• [Records to process]

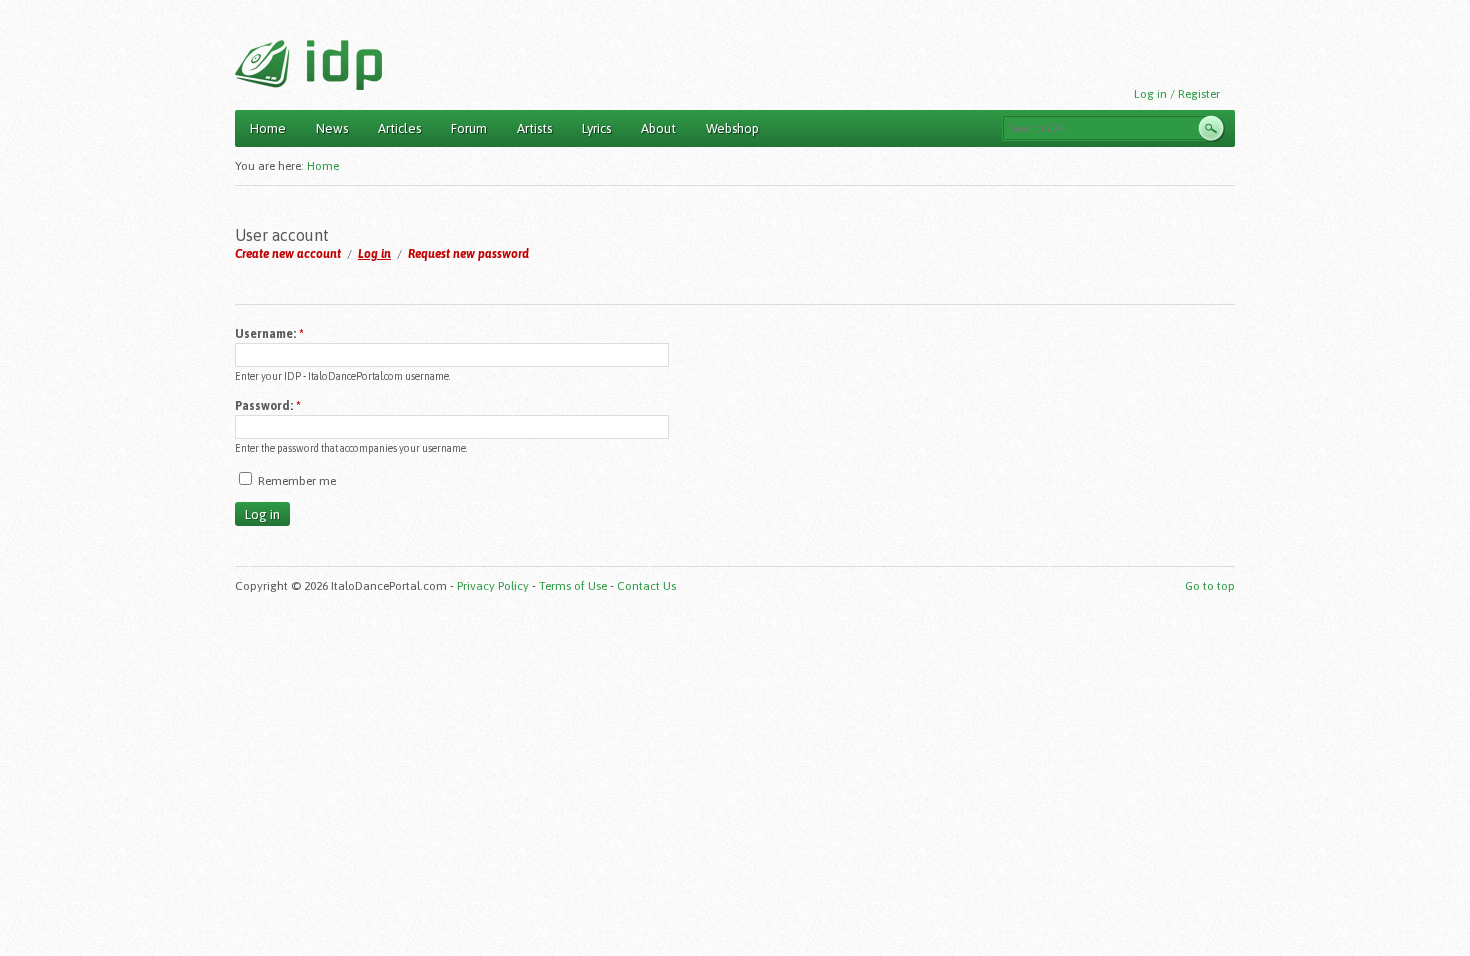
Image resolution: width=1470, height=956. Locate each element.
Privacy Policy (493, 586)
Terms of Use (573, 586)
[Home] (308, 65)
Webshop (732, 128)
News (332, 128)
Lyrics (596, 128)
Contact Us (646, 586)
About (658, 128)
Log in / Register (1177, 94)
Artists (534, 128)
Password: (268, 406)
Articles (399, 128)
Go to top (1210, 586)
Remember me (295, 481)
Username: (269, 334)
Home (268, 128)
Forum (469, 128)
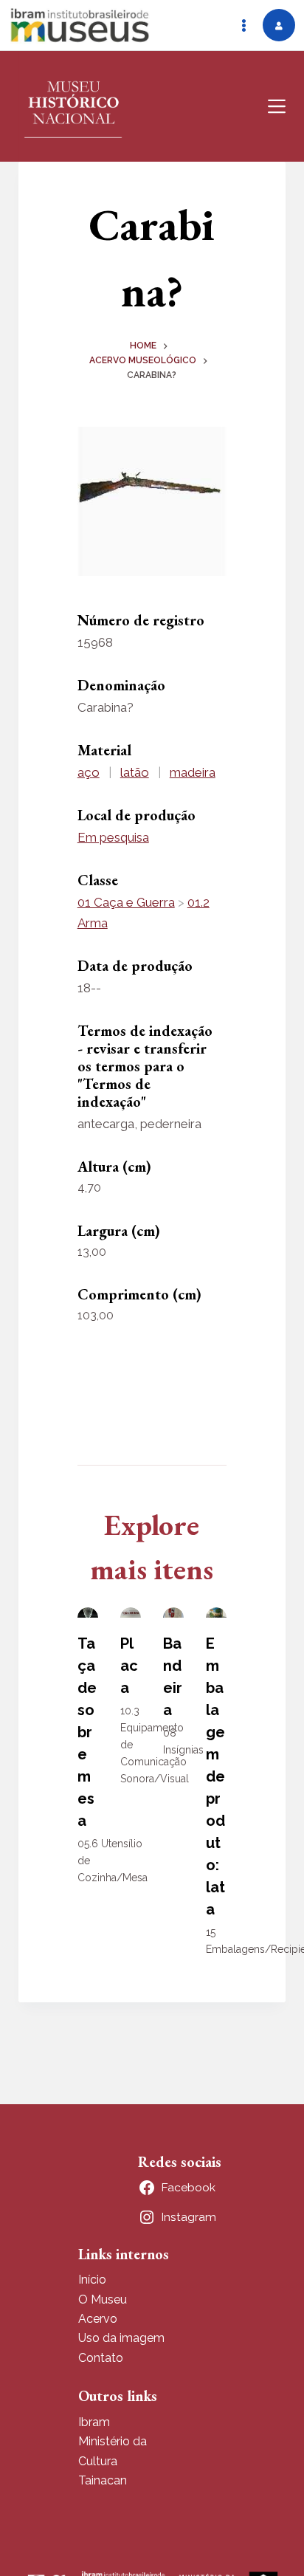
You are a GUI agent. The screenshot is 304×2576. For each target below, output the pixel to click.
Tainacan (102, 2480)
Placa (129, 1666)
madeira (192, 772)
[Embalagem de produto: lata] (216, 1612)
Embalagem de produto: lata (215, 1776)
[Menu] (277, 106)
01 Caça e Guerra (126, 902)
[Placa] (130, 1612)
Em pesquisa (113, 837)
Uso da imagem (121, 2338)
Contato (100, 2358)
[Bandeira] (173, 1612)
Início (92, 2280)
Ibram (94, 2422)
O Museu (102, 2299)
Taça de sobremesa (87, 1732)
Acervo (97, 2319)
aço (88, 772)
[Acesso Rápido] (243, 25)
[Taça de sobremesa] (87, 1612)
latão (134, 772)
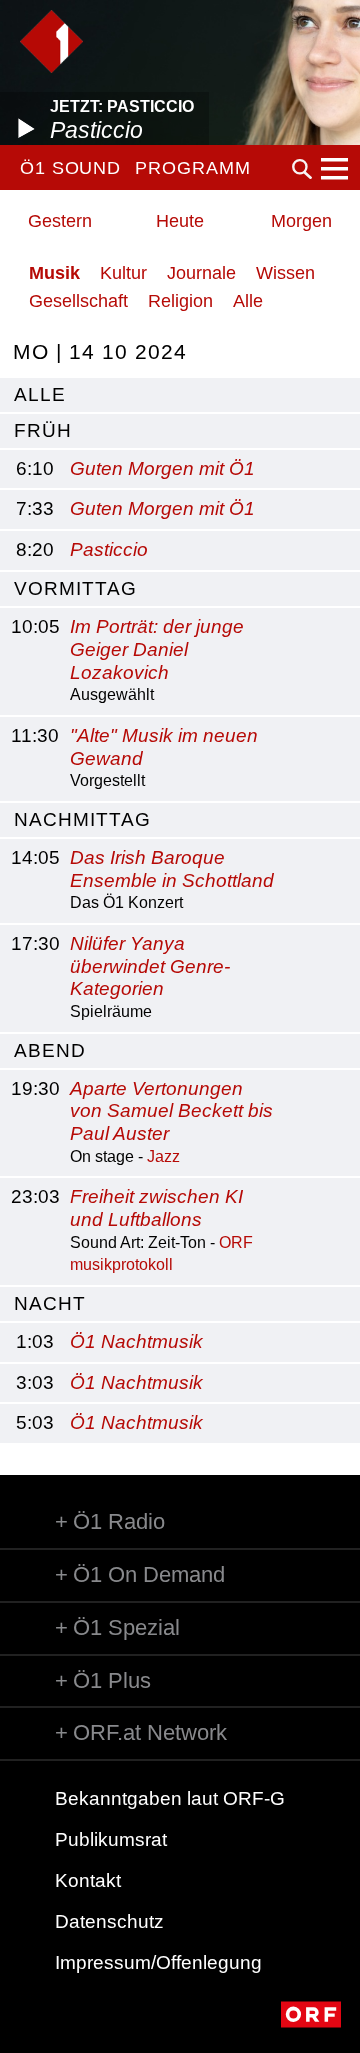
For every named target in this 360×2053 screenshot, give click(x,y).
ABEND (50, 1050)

• [Written instruction] Rescale every entry above for a larger display. Write out all its lines again, requests included, but multiply each click coordinate by 1.9 and round to the nearest whole number, with halves rounding up. Change no other numbers, and leave out the pictures.

• [Written solution]
Image resolution: width=1470, height=956. Locate each element.
Privacy Policy (937, 1113)
Terms of Use (1089, 1113)
[Home] (585, 124)
Webshop (1391, 243)
News (631, 243)
Lyrics (1132, 243)
Contact Us (1227, 1113)
About (1250, 243)
Log in / Register (2236, 179)
Artists (1015, 243)
Password: (509, 771)
Articles (758, 243)
Go to top (2299, 1113)
Remember me (561, 914)
Username: (511, 635)
Home (509, 243)
Forum (891, 243)
You are a GUI agent. The screenshot is 304×2576. For each target below, output the pixel to click.
Tainacan (194, 4712)
Placa (245, 3165)
madeira (365, 1467)
[Embalagem de produto: lata] (410, 3063)
Embalagem de produto: lata (409, 3374)
[Menu] (526, 201)
01 Caça e Guerra (239, 1714)
[Placa] (247, 3063)
Em pesquisa (215, 1590)
Uso da imagem (230, 4442)
Contato (190, 4480)
[Bandeira] (329, 3063)
Início (175, 4332)
Ibram (179, 4602)
O Museu (194, 4368)
Taça de sobremesa (165, 3291)
Acervo (184, 4406)
aço (167, 1467)
[Acesso Rápido] (462, 48)
[Taça de sobremesa] (165, 3063)
latão (255, 1467)
For every named target in this 360×2053 screenshot, give click(x,y).
ABEND (95, 1995)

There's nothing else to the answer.